David Fishman, Reporter

Growing up, most 6-year-olds spend their time watching Cartoon Network, taking day trips to the local Chuck E. Cheese’s or bargaining for a few more minutes on the family GameCube.

But Weinberg senior Elena Barham, who described her childhood as “overstimulating,” was not like most 6-year-olds. Instead, the aspiring political scientist traveled with her parents across the country protesting perceived injustices, which included a family trip to Washington, D.C. to demonstrate against the Iraq War. It was from trips like these, Barham said, that her passion for politics blossomed.

In March, Barham became the first Northwestern student in 15 years to receive a junior fellowship at the Carnegie Endowment for International Peace, a global think tank and research center based in Washington, D.C. The center accepts around 10 fellows a year from a pool of more than 200 applicants. Notable fellowship alumni include U.S. ambassador to the United Nations Samantha Power and George Stephanopoulos, former communications director and adviser to President Bill Clinton.

Barham, who is studying political science and philosophy, will work under two senior associates — Rachel Kleinfeld and Sarah Chayes — in the Democracy and Rule of Law program.

“It’s a very competitive process,” said Thomas Carothers, vice president for studies at Carnegie who also directs the Democracy and Rule of Law Program. “We look for signs of real curiosity about the world and willingness to take on complex issues related to the evolution both of politics in other countries and also international relations. We are looking for people who have expressed their interest in international affairs through interesting other activities.”

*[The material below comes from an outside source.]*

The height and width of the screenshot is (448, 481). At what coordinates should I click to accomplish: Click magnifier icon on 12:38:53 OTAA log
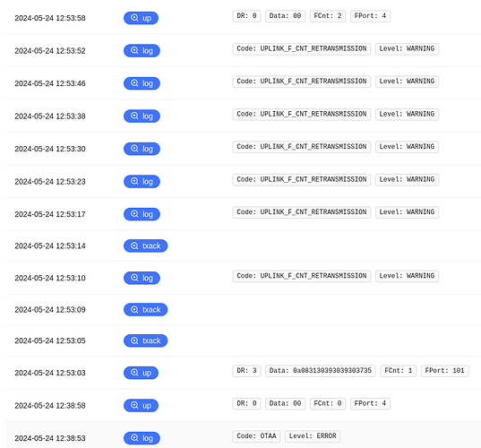pos(134,437)
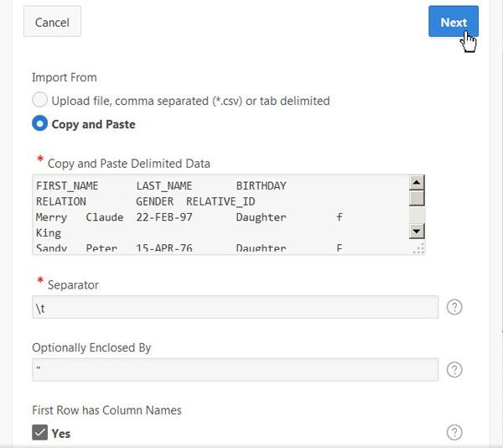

And Barham has plenty of those.

In high school, after Wisconsin Gov. Scott Walker cut public school funding, she started a political action committee to recall his appointment. The group, which consisted largely of Barham’s friends, launched ads online and distributed flyers around school.

“We felt that students in particular were going to be really dramatically affected by these political changes and that most students couldn’t advocate for themselves at the polls,” Barham said. “We wanted to give student issues a voice.”

The recall vote, led largely by Democrats and labor unions, ultimately failed, but Barham said the experience defined her final years of high school and helped shape her future in politics.

At NU, Barham does not participate in any political student groups, but instead runs on the cross country team, an interest she discovered during physical therapy after tearing her ACL in middle school.

Head coach ‘A Havahla Haynes called Barham NU’s top runner this year, based on her performance at the 2015 Big Ten Championships. Athletes on the team are expected to practice five to six days a week, Haynes said, a considerable commitment for Barham who splits her time in college between running and finishing her second honors thesis.

Nevertheless, Barham, who described herself as “belligerently hardworking,” said cross country does not detract from her work and instead keeps her focused.

“When (Elena) walks in the room, you know that’s someone you want to talk with — there’s no guile, there’s no whiff of arrogance,” said Sara Vaux, director of the NU Office of Fellowships. “Everything that she does and thinks about comes from her heart. She is brainy, but nothing is forced or manipulated. It’s just like her running.”

Correction: The headline of this story previously misstated the number of years it has been since a Northwestern student won the fellowship. It has been 15 years. The Daily regrets the error.